Generalized linear mixed models (GLMMs) were constructed using the lme4 package [49] in R to model the probability of seedling survival as a function of explanatory variables with binomial errors [50]. Given the indeterminate age of the seedlings in this study, we incorporated seedling height as a covariate in our models. This was performed to account for the observation that larger seedlings tended to exhibit higher survival rates, thereby excluding the effects of age on survival. All continuous explanatory variables were standardized by subtracting the mean value of the variable (across all individuals in the analysis) and dividing by one standard deviation prior to analysis. This normalization allowed us to directly compare the relative importance of the explanatory variables [51]. The means and ranges of all continuous explanatory variables used in the analysis are listed in Table S4.
To mitigate the effect of spatial autocorrelation on our findings, we integrated random effects for the seedling quadrats into our model [6]. Recognizing that seedlings of different species are likely to exhibit varied responses to local neighboring variables, we factored species identity into a random effect [31]. Furthermore, acknowledging that interannual variation could significantly affect seedling survival, we incorporated the interval as a random effect.
We analyzed the four models for the three plots at two intervals between 2020 and 2022 (Table 1). To explore the effects of habitat filtering on density dependence, we constructed Models I and II. Model I included seedling height, conspecific seedling density, heterospecific seedling density, CI, and PI. Model II added the first three principal components of habitat variables (PC1, PC2, and PC3) to Model I. To assess whether the effect of functional trait density dependence on seedling survival was affected by habitat variables, we constructed Models III and IV. Model III included the first three principal components of the functional trait variables (LPC1, LPC2, and LPC3) based on Model I. Model IV included PC1, PC2, and PC3 based on Model III. The estimated coefficients represent the relative strength of the effects of the variables, and coefficients > 0 indicate positive effects on seedling survival, whereas coefficients < 0 indicate negative effects. We also computed the variance of each fixed, random, and residual effect in the four models (Table S5).
Considering the differences between species, we incorporated species-specific random slopes for each significant seedling survival variable. We used likelihood ratio tests to assess the significance of supplementary species-specific random slopes. If the p values were less than 0.05, we deduced that there was indeed a disparity in the coefficients of the neighboring variables among species.

3. Results

3.1. The Effects of All Factors on Seedling Survival in Three Plots

We found that the variables affecting the survival rate of seedlings varied among the three plots (Figure 2). Heterospecific seedling density had a significant negative effect on seedling survival in plot A (Figure 2). The first principal component of functional traits (LPC1) was significantly and positively correlated with seedling survival in plot B (Figure 2). Heterospecific seedling density, seedling height, and the second principal component of functional traits (LPC2) positively affected seedling survival in plot C (Figure 2). No significant effects of adult density on seedling survival were observed in any of the three plots.

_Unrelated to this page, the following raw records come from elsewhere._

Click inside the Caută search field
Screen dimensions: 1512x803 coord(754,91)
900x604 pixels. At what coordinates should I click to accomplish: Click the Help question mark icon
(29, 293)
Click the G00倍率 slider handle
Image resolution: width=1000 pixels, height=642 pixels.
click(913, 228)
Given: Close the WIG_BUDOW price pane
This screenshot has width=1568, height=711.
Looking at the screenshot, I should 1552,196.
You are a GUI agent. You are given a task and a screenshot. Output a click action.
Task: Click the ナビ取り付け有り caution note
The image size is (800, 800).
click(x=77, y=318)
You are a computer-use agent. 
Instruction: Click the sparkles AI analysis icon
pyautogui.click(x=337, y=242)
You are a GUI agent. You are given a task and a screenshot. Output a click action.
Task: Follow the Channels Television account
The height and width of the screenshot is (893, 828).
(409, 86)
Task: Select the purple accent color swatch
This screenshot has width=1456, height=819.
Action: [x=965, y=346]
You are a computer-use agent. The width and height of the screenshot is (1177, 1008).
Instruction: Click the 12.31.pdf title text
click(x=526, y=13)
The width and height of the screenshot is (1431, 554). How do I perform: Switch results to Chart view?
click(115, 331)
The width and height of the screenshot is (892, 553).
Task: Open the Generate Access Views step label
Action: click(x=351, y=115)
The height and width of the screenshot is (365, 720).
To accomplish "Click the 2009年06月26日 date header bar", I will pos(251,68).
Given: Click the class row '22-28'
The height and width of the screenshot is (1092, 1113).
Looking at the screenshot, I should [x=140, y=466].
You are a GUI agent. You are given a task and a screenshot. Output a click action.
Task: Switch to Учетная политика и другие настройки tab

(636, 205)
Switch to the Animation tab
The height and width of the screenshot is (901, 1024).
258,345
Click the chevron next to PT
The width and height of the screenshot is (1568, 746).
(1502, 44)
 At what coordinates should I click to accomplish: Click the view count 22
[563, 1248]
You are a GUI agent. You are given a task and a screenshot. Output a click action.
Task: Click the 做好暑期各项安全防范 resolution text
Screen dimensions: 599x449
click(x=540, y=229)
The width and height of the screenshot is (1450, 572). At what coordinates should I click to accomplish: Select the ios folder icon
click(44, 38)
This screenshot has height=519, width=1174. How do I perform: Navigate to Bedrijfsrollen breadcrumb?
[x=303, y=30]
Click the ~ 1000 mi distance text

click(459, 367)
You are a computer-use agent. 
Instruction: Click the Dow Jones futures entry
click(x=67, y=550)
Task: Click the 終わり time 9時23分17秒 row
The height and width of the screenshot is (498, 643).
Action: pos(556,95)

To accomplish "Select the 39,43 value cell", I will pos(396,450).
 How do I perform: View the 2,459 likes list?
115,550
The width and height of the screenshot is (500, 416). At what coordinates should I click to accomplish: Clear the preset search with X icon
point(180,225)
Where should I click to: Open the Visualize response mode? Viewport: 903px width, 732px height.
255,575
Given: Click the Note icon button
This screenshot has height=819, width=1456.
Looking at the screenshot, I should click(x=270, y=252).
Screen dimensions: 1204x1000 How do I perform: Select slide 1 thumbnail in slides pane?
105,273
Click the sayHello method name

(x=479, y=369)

3.2. Detection of Habitat-Filtering Effects on Density Dependence and Functional Trait Density Dependence for Seedling Survival

The coefficients for heterospecific seedling density were smaller in Model I and III (without habitat variables) compared to Model II and IV (with habitat variables) in plots A and C (Table 2). A smaller conspecific adult density coefficient was observed in Model I (without habitat variables) than in Model II (with habitat variables) in plot B (Table 2).
In plots B and C, the significant coefficients of LPC1 and LPC2 were smaller in Model III (without habitat variables) than in Model IV (with habitat variables; Table 2). In addition to the LPC2 of plot C, we found that adding habitat variables also increased the variance explained by functional traits, whereas variances explained by random effects remained constant (Table S5).
Species-specific random slopes were added to the significant variables in the four models for the three plots. The results showed that the distribution of the species-specific coefficients of heterospecific seedling density in Model II changed significantly in plot C (p = 0.028) (Figure 3). Considering the habitat variables in Model II in plot C, we found that 93.33% of the focal species suffered stronger positive effects of heterospecific seedling density than those in the equivalent non-habitat-informed models. In addition, the inclusion of species-specific random slopes for LPC1 and LPC2 did not cause significant changes (p > 0.5). Thus, we did not conduct further analyses of how habitat filtering affected the variation in functional trait density dependence among species.

4. Discussion

Density dependence, functional trait density dependence, and habitat filtering have been identified as key mechanisms for maintaining species coexistence [23,29,52]. Previous studies have focused on only one or two of these mechanisms, which may ignore the potential effects of certain factors and lead to unreliable results. Therefore, a comprehensive examination of these three mechanisms can provide more insightful results. Our study demonstrates that density dependence and functional trait density dependence play important roles in seedling survival. Although habitat filtering had insignificant effects on seedling survival in our study, habitat variables affected the detectability of density dependence. These results are discussed in detail in the following sections.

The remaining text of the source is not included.